Flexible Format SOM’s new website replaces a Flash-based site that is attractive but difficult to modify and search.

Looking at the site, you can see what they were after. The original SOM.com is dignified and attractive, and the constellations of words burst into intuitive groupings. Related concepts—“News,” “Awards,” “By Date”—slide into proximity as you click, and the effect is that of navigating forward through a starscape. But as a business tool, it's severely limited. And like the occupants of a poorly designed building, the firm quickly discovered that it was trapped in an inflexible structure and soon outgrew it.

SOM's site was based on Flash, a web design standard that in effect draws pictures rather than printing text. It's an easy way of putting glitzy animation into a site, and web designers still use it for certain dynamic objects and features. But when the whole site is built on Flash, it offers nothing for text-based search engines like Google to analyze. In effect, the site doesn't reveal itself—you have to go through its glitzy front door and wander the halls to find what you need. Once inside, even the internal search function on SOM.com is spotty. Type “Freedom Tower,” “Kahn,” “Bunshaft,” or “Sears” into the home page's search box, and a PC user sees only a handful of results. Mac users (journalists, an important audience, tend to favor Macs) get no results.

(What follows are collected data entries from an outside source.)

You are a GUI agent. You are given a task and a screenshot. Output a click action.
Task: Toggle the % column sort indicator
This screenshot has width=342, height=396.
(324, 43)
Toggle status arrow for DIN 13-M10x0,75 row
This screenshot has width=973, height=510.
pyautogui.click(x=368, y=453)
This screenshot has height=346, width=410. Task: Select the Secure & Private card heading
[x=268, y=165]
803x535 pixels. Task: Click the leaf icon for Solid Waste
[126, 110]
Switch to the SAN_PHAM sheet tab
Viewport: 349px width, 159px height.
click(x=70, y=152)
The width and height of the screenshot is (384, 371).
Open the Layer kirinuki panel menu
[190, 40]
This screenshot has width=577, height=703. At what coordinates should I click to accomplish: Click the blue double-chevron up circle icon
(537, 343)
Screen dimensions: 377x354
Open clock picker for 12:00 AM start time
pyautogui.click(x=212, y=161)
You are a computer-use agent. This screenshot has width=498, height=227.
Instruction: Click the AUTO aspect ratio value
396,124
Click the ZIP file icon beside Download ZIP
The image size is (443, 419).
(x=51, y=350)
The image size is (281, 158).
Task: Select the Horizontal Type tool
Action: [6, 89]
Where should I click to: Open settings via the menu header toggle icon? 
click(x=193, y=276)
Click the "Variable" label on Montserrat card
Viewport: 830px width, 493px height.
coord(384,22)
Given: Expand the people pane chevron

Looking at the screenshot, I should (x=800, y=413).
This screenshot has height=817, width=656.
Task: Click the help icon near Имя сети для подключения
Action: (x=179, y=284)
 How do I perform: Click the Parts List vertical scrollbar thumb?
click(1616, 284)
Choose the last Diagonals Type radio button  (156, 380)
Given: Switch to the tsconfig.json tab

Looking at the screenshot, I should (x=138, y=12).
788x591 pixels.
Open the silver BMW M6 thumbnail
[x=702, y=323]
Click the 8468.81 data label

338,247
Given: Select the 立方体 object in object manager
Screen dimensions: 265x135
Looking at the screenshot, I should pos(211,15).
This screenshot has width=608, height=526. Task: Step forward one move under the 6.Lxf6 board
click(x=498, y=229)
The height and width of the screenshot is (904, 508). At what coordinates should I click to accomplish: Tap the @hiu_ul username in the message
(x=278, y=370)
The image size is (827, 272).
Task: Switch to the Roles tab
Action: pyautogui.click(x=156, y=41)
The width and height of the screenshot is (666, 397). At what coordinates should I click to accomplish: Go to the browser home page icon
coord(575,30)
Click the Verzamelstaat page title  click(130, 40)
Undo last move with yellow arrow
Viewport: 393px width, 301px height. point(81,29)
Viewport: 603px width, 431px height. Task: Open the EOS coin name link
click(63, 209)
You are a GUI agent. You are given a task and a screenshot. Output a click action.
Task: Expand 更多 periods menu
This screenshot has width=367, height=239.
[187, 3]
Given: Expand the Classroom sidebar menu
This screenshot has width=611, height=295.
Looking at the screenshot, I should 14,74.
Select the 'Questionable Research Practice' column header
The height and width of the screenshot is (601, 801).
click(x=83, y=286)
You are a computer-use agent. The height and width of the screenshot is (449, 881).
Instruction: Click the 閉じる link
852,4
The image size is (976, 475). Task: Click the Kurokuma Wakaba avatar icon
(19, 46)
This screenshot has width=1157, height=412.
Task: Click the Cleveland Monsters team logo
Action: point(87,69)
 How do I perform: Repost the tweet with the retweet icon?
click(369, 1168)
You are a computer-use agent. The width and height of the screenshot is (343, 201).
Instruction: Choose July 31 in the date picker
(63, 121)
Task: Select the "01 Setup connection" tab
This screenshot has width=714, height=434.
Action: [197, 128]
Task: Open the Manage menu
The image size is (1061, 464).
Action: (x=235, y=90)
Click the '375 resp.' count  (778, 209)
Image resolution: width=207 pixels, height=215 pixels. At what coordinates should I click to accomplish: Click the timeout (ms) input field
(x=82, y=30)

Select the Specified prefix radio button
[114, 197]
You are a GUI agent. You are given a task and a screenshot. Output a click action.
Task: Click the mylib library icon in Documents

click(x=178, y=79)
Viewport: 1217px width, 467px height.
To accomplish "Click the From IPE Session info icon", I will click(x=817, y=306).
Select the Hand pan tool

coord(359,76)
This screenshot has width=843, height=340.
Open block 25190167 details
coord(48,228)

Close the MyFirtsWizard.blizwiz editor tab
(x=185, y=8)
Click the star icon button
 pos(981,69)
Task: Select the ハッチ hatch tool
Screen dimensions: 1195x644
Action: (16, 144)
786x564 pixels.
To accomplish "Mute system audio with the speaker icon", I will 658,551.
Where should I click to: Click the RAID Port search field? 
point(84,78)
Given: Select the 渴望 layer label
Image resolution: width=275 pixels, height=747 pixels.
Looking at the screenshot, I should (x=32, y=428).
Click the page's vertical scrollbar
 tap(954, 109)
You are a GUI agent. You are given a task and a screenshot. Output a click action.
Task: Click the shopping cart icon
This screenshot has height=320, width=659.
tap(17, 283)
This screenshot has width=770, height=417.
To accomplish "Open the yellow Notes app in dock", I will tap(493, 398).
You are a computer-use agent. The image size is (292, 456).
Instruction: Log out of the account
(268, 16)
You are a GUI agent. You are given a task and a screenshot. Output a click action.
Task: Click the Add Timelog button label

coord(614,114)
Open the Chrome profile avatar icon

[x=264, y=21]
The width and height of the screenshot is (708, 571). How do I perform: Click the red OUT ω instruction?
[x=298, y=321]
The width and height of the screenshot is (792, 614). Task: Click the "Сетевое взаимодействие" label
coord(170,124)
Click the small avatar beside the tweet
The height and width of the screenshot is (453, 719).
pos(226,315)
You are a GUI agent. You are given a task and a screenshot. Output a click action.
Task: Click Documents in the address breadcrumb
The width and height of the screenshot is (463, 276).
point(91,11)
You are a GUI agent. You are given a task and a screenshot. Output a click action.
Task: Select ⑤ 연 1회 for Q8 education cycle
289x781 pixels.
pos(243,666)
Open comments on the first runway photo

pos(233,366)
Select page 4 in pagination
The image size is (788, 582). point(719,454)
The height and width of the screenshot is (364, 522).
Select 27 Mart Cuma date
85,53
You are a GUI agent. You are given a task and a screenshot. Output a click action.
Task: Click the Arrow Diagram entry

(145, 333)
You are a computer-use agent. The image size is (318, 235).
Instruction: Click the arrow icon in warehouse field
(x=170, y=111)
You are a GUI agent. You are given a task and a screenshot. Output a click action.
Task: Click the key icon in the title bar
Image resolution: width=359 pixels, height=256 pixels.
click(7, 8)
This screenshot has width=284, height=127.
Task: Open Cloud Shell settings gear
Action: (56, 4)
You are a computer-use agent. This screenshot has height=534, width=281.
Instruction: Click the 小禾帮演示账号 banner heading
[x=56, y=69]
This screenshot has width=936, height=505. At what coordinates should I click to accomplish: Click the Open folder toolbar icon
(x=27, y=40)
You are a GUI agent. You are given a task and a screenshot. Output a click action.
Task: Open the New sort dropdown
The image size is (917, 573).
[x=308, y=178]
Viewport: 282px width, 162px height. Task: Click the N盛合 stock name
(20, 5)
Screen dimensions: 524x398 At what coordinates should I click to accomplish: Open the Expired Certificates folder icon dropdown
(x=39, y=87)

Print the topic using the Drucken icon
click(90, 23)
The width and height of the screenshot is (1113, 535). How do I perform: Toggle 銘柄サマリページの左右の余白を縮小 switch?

Bruce Mau Design (BMD) spent most of 2004 faithfully observing and analyzing SOM's traffic to the website, but found that the design—politely referred to in Mau's brief as “the site's idiosyncratic implementation”—made it nearly impossible to determine who was using the site and how.

It's accepted wisdom among web designers that internet ventures live or die by their ability to study the behavior of their customers. The most advanced sites—those like Amazon and Google—strive for the godlike ability to predict what visitors will want and continuously analyze their customers' behavior to do so. SOM's site, by comparison, might as well have been a luxurious, bound monograph, mailed blindly to its clients. The slick-but-unanalyzable site robbed SOM of the ability to determine in detail whether visitors were coming from educational, commercial, or governmental domains, how many foreign visitors they were getting, how long each visitor stayed on the site, whether they returned, what links elsewhere on the web were most helpful in driving traffic to the site, and what search engine terms (“Bunshaft”? “Modernism”? “Corporate Architecture”?) were leading visitors to SOM. And those are the most basic considerations; never mind the possibility of distinguishing the surfing behavior of idle visitors from that of potential clients.

“The website is our first interview with a client,” explains Ross Wimer, SOM's design partner in charge of the redesign project. “In one case, because our site wasn't really searchable, a potential client went to Wikipedia”—a publicly edited online encyclopedia—“to read our partner bios. One partner had a false bio someone had written, and the client was so turned off that we didn't get a shot at the project.”

BMD quickly established certain baseline standards a new site must meet. SOM.com must offer immediately relevant information and services. Rather than entice users with a restrained, mysterious home page design, the site should immediately allow users to “sort, select, combine, collect, and subscribe” to what they need. And recognizing that most Internet users find what they need through search engines like Google—not truly visiting sites, but touching down on the specific information they're looking for, then leaping somewhere else entirely—the site had to be legible to search engines. But these were mechanical considerations. The challenge was making it all reinforce SOM's brand.